A general divide and conquer approach is used to partition the original 3D grid into sub-grids where the flow field for each sub-grid can be computed in parallel. Each sub-grid is assigned to a thread block and each thread in that block is assigned to a grid point. A drawback of the divide and conquer approach is that partitioning the data into independent sub-grids requires padding the target grid points with the necessary data needed for the partial derivatives and the Jacobians. The border grid points need to be double padded to compute the partial derivatives for the neighboring Jacobian for each grid point. Consequently, border grid points are duplicated across sub-grids, increasing the amount of data transferred from global device memory and reducing the amount of available GPU resources.

To ensure there are enough resources to compute the entire flow vector field, a 2D rather than a 3D thread block size is employed. Each thread in the block is assigned to a (x, y) grid point and loops over the z depth dimension. For each xy-plane of threads of size w × h, not only does the data in the x and y dimension need to be double padded but also in the z direction. This results in a working set of five double padded planes per force field dimension for a total size of 15 × [(w + 4) × (h + 4)] × 4 bytes.

For compute-bound algorithms, the challenge is often balancing shared memory versus register usage. To evaluate the performance differences between the two approaches, a CUDA implementation which recomputes intermediate values is compared against a method which stores the intermediate values for reuse. In the recompute approach, the shared memory is only used to store the displacement vector field. None of the partial derivative calculations are stored as all intermediate results are recomputed by each individual thread. However, the thread count for this implementation becomes constrained by the register count. To increase the number of threads in each thread block, the number of registers for the kernel needs to be reduced. In the reuse approach, shared memory is used to relieve the pressure on the registers by storing intermediate results and leveraging the reuse of many of the partial derivatives. With the shared memory, the values for each displacement field, partial derivative in each dimension, and Jacobian at each grid point can be reused by six other grid points. Storing these intermediate values requires changing the overall structure of the algorithm as well as introduces a few other optimizations.
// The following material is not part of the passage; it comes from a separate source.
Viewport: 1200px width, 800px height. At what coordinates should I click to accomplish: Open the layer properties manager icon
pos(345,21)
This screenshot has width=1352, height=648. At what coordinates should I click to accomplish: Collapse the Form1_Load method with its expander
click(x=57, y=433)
First, if the previous slice's intermediate values are stored in shared memory, only 4 xy planes (instead of the original 5) of the displacement vector field per dimension are required since only the last slice needs to be double padded to compute its values. However, the total size of the shared memory must be increased greatly to store the required intermediate values, as listed in Table 1. Second, the access to global memory is minimized by copying and shifting each slice of the displacement vector field in shared memory as the depth slices are marched through. Third, shared memory locations are reused after they are no longer used. For example, only the last slice of the displacement data needs to be loaded from global device memory; all other slices already reside in the shared memory. To reuse shared memory, the partial derivatives [partial differential]u1/[partial differential]x1, [partial differential]u2/[partial differential]x1, [partial differential]u3/[partial differential]x1 for the current slice k = 0 are stored in the displacement field values u1, u2, u3 for the previous slice k = −1.

Table 1
GTX 480 resource allocation for the flow field kernel for the recompute and reuse approaches. For the recompute approach, a method emphasizing register usage is compared to one which emphasizes local memory. For the reuse approach, the shared memory usage ...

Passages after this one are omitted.